REQUEST.
Copy the items below word for word, from the line with "The height and width of the screenshot is (626, 1213)." up to and including the line with "Describe the element at coordinates (392, 470)", and nothing else.

(EXTRACTED MATERIAL Opens)

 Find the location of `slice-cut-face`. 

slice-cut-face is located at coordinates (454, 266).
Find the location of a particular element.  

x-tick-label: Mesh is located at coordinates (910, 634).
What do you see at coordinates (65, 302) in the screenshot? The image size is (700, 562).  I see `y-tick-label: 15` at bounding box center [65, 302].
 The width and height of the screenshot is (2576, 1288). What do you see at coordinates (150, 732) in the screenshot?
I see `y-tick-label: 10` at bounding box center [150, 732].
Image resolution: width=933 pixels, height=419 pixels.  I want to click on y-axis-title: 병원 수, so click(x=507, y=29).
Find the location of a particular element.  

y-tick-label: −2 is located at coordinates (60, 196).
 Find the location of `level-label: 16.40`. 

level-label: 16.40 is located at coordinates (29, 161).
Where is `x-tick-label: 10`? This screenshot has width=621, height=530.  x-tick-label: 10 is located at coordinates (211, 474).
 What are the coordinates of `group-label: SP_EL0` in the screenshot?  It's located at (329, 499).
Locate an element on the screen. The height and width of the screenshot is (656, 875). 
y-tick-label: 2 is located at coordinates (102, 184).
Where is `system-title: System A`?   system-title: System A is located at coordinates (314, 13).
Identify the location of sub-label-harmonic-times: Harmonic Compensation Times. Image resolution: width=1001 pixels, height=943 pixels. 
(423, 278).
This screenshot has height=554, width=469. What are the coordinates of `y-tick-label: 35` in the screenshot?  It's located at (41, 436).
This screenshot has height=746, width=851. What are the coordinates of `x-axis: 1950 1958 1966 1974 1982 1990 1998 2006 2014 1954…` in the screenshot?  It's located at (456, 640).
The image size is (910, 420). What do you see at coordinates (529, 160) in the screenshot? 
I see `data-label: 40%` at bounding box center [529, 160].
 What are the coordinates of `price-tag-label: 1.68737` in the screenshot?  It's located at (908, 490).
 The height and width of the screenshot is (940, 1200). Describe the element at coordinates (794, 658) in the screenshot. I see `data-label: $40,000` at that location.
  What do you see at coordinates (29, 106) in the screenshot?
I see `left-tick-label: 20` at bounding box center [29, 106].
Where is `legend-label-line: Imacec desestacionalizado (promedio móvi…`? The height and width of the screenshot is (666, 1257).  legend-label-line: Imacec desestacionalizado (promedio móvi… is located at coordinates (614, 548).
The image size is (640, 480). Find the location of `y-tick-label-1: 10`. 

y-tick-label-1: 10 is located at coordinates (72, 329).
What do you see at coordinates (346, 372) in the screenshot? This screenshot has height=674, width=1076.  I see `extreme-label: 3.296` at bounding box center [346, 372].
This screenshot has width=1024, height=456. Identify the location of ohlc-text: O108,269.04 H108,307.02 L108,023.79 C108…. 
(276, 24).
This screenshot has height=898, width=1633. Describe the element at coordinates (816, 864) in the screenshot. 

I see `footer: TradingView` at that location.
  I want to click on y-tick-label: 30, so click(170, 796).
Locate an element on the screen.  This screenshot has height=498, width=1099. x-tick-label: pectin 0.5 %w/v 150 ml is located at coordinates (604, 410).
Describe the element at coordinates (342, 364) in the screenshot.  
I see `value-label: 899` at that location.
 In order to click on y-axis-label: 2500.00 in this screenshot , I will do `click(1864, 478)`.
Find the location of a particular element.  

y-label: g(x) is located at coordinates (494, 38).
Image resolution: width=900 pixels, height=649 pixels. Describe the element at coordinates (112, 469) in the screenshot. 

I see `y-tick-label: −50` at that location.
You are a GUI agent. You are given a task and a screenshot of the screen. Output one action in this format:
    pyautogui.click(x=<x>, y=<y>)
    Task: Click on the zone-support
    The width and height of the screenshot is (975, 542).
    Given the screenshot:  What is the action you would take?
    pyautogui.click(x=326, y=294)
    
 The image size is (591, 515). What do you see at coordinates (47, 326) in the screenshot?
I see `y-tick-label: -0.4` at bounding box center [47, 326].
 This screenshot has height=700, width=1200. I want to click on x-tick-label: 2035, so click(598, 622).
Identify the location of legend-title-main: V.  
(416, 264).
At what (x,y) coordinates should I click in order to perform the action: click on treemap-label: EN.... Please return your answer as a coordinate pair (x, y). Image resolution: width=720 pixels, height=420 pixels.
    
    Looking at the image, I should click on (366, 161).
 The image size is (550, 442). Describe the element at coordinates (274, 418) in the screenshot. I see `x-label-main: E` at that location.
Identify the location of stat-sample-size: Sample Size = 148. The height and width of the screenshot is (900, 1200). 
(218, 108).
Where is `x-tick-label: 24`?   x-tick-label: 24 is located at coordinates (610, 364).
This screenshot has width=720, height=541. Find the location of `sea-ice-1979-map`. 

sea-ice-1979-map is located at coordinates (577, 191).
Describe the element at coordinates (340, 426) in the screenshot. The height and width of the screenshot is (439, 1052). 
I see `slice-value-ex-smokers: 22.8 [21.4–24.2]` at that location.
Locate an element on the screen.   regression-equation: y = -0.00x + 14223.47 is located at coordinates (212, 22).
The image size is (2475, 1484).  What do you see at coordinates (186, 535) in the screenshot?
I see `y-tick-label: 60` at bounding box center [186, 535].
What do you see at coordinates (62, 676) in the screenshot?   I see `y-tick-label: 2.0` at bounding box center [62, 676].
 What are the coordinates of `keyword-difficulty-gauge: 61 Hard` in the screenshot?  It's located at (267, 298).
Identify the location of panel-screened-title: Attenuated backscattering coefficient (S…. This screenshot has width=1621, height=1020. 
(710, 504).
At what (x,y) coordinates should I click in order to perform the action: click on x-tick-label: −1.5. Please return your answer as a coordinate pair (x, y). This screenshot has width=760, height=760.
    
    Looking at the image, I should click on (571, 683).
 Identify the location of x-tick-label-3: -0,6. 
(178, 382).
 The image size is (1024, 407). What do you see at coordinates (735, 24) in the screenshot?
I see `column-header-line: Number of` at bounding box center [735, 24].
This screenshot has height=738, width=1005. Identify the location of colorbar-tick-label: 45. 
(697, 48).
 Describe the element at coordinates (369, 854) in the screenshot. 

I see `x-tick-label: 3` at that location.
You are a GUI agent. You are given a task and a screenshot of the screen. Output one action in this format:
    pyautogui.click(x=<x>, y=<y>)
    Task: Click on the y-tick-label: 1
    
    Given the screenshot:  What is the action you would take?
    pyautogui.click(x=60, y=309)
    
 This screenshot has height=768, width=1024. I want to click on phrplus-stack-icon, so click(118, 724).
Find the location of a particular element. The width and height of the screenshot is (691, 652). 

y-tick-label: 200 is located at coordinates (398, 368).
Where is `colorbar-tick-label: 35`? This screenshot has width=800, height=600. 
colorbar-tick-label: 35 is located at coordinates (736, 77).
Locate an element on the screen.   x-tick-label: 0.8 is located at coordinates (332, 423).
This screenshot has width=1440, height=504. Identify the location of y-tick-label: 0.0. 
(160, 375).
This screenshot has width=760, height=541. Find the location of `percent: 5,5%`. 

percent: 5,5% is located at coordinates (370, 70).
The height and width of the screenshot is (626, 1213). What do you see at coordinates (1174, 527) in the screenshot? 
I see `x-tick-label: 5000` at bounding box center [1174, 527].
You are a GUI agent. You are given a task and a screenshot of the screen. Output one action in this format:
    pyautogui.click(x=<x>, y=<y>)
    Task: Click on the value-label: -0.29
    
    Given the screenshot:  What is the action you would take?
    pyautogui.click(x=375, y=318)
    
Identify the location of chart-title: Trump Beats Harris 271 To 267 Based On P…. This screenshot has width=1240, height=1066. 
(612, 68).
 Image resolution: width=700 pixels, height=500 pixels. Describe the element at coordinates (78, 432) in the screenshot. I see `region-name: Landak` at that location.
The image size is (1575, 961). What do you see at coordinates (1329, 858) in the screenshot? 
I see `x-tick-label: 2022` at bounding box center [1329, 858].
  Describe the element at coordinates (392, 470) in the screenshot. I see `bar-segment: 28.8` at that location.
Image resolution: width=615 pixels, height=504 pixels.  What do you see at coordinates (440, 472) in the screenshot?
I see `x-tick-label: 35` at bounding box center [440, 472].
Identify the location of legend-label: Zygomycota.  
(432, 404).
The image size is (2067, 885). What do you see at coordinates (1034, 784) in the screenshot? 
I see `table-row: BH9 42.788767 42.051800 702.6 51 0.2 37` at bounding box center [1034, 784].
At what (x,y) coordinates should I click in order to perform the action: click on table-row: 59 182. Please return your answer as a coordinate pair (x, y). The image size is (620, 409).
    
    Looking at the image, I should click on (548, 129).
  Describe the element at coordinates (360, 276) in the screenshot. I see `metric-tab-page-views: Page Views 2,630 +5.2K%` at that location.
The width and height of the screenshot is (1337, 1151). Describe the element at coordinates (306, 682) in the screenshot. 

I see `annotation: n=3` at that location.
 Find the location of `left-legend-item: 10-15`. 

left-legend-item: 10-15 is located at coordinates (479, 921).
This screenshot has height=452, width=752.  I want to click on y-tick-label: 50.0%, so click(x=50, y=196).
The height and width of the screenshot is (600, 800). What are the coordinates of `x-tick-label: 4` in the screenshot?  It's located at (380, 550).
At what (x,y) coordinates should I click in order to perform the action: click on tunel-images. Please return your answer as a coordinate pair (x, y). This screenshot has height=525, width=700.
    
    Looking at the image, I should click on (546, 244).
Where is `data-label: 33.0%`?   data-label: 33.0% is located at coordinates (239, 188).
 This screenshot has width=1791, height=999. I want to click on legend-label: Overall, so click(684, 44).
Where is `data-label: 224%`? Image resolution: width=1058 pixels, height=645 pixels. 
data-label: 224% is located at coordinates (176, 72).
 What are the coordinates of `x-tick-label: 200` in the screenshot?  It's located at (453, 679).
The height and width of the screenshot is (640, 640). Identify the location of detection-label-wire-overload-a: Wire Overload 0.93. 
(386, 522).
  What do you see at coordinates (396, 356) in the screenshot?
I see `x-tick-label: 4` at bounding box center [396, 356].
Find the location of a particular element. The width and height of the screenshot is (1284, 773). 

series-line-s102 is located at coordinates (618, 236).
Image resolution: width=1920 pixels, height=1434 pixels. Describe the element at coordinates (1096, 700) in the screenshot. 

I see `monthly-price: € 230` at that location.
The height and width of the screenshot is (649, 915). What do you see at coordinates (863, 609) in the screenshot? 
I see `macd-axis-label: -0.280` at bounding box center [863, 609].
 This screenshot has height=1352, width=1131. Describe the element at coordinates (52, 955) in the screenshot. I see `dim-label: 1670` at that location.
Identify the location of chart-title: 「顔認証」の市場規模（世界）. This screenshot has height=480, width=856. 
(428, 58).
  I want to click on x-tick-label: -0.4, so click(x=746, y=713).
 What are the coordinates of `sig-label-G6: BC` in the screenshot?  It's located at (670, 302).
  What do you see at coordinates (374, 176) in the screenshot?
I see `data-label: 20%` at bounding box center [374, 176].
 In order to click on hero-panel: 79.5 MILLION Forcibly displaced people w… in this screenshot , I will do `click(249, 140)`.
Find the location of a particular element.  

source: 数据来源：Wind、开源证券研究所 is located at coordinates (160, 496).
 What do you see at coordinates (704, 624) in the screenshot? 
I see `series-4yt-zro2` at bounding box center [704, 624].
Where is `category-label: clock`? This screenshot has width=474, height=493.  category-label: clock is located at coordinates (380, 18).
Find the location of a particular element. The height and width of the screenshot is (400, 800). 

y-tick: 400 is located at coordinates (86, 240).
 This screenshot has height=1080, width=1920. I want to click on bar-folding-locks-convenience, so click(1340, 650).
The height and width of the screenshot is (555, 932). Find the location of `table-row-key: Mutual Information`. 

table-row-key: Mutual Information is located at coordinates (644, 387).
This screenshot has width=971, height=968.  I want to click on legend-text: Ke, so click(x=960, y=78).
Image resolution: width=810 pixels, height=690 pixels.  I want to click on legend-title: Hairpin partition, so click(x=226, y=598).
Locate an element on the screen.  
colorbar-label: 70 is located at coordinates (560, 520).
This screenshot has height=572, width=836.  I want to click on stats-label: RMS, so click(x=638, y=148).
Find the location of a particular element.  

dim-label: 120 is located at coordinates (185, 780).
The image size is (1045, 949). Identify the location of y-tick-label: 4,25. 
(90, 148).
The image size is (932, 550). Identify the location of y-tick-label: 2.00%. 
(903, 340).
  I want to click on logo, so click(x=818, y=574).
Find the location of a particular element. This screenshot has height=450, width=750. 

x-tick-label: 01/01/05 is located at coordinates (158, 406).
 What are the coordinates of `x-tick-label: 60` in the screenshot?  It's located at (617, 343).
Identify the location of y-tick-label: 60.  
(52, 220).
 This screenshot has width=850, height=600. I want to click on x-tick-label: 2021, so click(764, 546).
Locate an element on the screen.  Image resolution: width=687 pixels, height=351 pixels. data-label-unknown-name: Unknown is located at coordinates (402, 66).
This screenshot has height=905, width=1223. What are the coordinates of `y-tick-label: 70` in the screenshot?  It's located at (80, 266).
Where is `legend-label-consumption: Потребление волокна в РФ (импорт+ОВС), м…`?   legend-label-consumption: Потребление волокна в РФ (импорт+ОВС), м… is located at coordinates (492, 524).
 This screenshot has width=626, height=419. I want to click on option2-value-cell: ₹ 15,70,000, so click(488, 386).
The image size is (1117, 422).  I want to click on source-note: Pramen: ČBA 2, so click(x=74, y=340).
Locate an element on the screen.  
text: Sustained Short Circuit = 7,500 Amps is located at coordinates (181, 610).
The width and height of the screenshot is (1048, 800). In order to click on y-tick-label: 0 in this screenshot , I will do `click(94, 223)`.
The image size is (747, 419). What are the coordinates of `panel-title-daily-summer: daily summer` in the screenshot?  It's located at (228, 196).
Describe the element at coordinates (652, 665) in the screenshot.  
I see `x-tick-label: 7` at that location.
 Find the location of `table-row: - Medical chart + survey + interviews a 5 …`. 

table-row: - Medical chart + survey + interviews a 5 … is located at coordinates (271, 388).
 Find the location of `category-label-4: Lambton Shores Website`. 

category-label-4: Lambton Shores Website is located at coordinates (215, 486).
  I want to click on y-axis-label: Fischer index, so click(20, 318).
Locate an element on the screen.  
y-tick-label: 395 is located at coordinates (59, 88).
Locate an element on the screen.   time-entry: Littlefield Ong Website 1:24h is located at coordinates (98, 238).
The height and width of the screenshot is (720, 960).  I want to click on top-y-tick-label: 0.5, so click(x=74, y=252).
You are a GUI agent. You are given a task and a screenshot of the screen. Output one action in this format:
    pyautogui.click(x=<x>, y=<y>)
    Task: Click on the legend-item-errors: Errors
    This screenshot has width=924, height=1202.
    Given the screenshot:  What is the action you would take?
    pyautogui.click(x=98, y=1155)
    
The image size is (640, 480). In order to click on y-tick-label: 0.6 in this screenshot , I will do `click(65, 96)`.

(EXTRACTED MATERIAL Closes)

WRITTEN ANSWER.
The height and width of the screenshot is (626, 1213). What do you see at coordinates (1174, 527) in the screenshot? 
I see `x-tick-label: 5000` at bounding box center [1174, 527].
You are a GUI agent. You are given a task and a screenshot of the screen. Output one action in this format:
    pyautogui.click(x=<x>, y=<y>)
    Task: Click on the value-label: -0.29
    
    Given the screenshot:  What is the action you would take?
    pyautogui.click(x=375, y=318)
    
Identify the location of chart-title: Trump Beats Harris 271 To 267 Based On P…. This screenshot has width=1240, height=1066. 
(612, 68).
 Image resolution: width=700 pixels, height=500 pixels. Describe the element at coordinates (78, 432) in the screenshot. I see `region-name: Landak` at that location.
The image size is (1575, 961). What do you see at coordinates (1329, 858) in the screenshot? 
I see `x-tick-label: 2022` at bounding box center [1329, 858].
  Describe the element at coordinates (392, 470) in the screenshot. I see `bar-segment: 28.8` at that location.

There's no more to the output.